Tuesday 10 May 2016 by Liam Barlow

Optimists devastated to learn that everything doesn’t happen for a reason


Nothing happens for a reason

Optimists everywhere have been left reeling from the news that some of their misfortunes might actually be their own fault.

The news broke late last night, when Dr Clarence Oberon, a clichéd sayings sceptic at Columbia University, had a random thought: that most people have been talking bollocks.

He said, “It just occurred to me…what the Christ are people talking about?!

“I’ve been studying the merits of this way of life for the best part of my career and to realise that it’s all bullshit is even disappointing to me, and I was trying to disprove it.”
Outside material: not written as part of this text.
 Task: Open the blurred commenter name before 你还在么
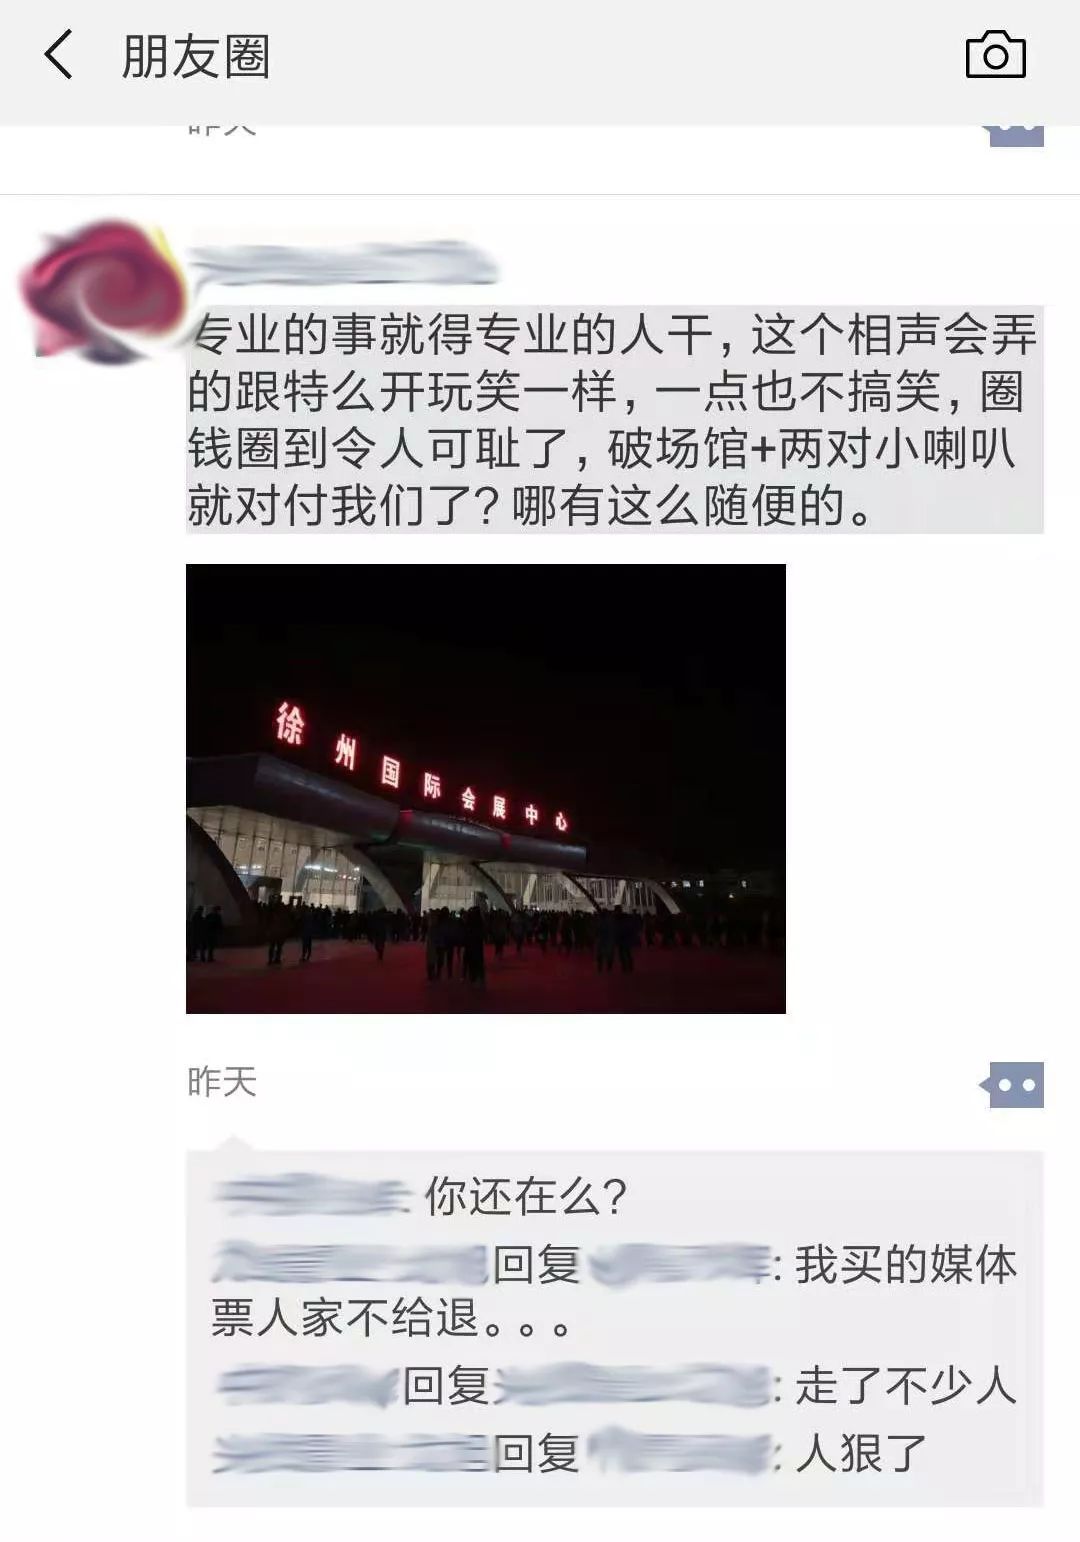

Naturally, fans of clichés are suspicious of the sceptic’s theory, questioning where the theory came from and whether or not it has also, rather fittingly, happened for a reason.

Everyday responsibility avoiders are remaining resolute, however, with one such charlatan, Greg Bacon, even setting up a helpline and support group for those affected by this revelation.

“It’s going to be difficult at first but I urge all those who believe in blind fate, to see this as a test.

“If anyone is struggling to cope, they should contact me or come along to one of our support groups. I’m absolutely positive that you’ll know how to get in contact; after all, everything happens for a reason.”

Dr Oberon will now continue his research into clichéd sayings, focussing his efforts on: There’s plenty more fish in the sea and When God opens a door, he closes a window, and will publish his findings whenever he is struck by another bleeding obvious stroke of reality.